### Entries provided
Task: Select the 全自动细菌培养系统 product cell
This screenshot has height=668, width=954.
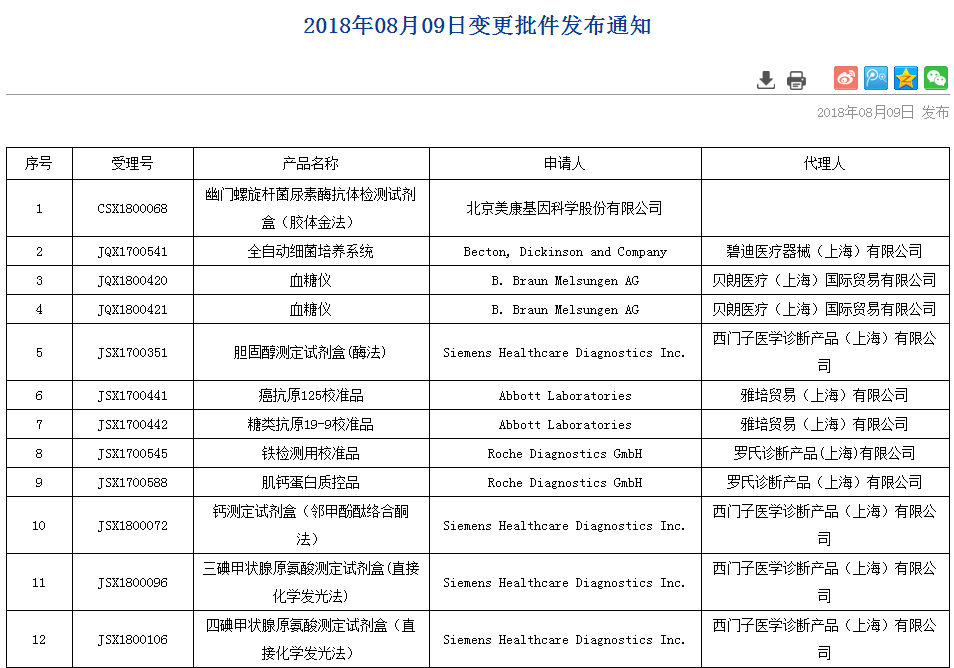Action: click(x=310, y=252)
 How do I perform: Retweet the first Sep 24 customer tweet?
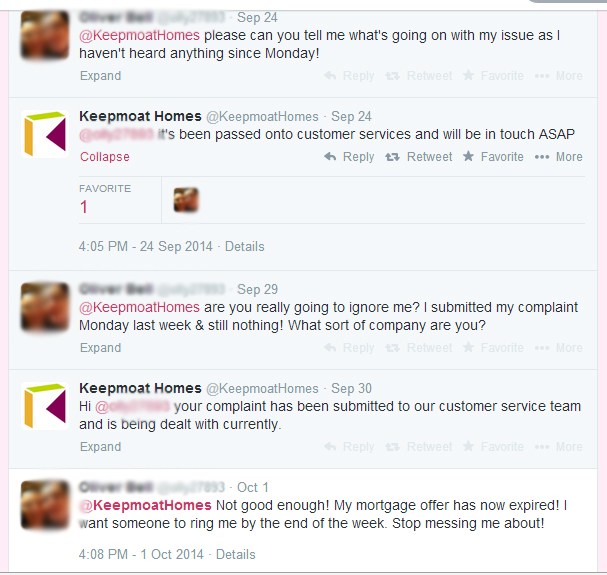(x=418, y=76)
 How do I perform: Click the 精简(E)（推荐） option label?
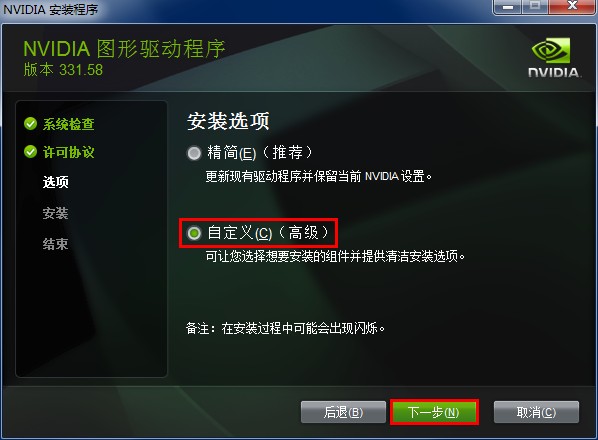tap(260, 153)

### Problem statement
Return every entry unchanged and skip the pictures.

### Exercise result
Task: Select the 全自动细菌培养系统 product cell
This screenshot has height=668, width=954.
Action: click(x=310, y=252)
 How do I perform: Retweet the first Sep 24 customer tweet?
(x=418, y=76)
 How do I perform: Click the 精简(E)（推荐） option label?
tap(260, 153)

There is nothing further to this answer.